◆ Reading text ◆
========

Simon Willison’s Weblog

Subscribe

Braggoscope Prompts. Matt Webb's Braggoscope (previously) is an alternative way to browse the archive's of the BBC's long-running radio series In Our Time, including the ability to browse by Dewey Decimal library classification, view related episodes and more.

Matt used an LLM to generate the structured data for the site, based on the episode synopsis on the BBC's episode pages like this one.

The prompts he used for this are now described on this new page on the site.

Of particular interest is the way the Dewey Decimal classifications are derived. Quoting an extract from the prompt:

- Provide a Dewey Decimal Classification code, label, and reason for the classification.

- Reason: summarise your deduction process for the Dewey code, for example considering the topic and era of history by referencing lines in the episode description. Bias towards the main topic of the episode which is at the beginning of the description.

- Code: be as specific as possible with the code, aiming to give a second level code (e.g. "510") or even lower level (e.g. "510.1"). If you cannot be more specific than the first level (e.g. "500"), then use that.

========

◆ Provided material ◆
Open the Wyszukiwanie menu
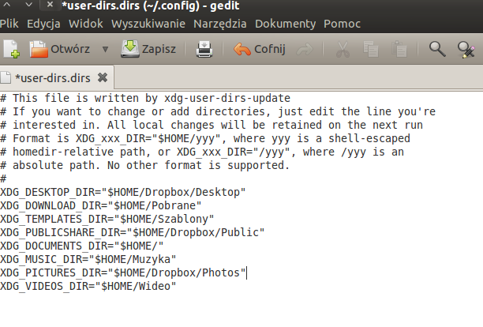 [x=148, y=24]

========

◆ Work to complete ◆
1 - Transcribe the Braggoscope post from "- Reason: summarise" to "of the description.".
2 - Answer these questions about the Braggoscope post:
(a) Which BBC radio series does Braggoscope let you browse?
(b) What did Matt use to generate the site's structured data?
(c) What example does the prompt give of a second level code?
3 - Continue the Braggoscope post from its last sentence.

◆ Responses in order ◆
1 -
- Reason: summarise your deduction process for the Dewey code, for example considering the topic and era of history by referencing lines in the episode description. Bias towards the main topic of the episode which is at the beginning of the description.

2 -
(a) In Our Time
(b) An LLM
(c) "510"

3 -
Return valid JSON conforming to the following Typescript type definition:

{
    "dewey_decimal": {"reason": string, "code": string, "label": string}
}

That "reason" key is essential, even though it's not actually used in the resulting project. Matt explains why:

It gives the AI a chance to generate tokens to narrow down the possibility space of the code and label that follow (the reasoning has to appear before the Dewey code itself is generated).

Here's a relevant note from OpenAI's new structured outputs documentation:

When using Structured Outputs, outputs will be produced in the same order as the ordering of keys in the schema.

That's despite JSON usually treating key order as undefined. I think OpenAI designed the feature to work this way precisely to support the kind of trick Matt is using for his Dewey Decimal extraction process.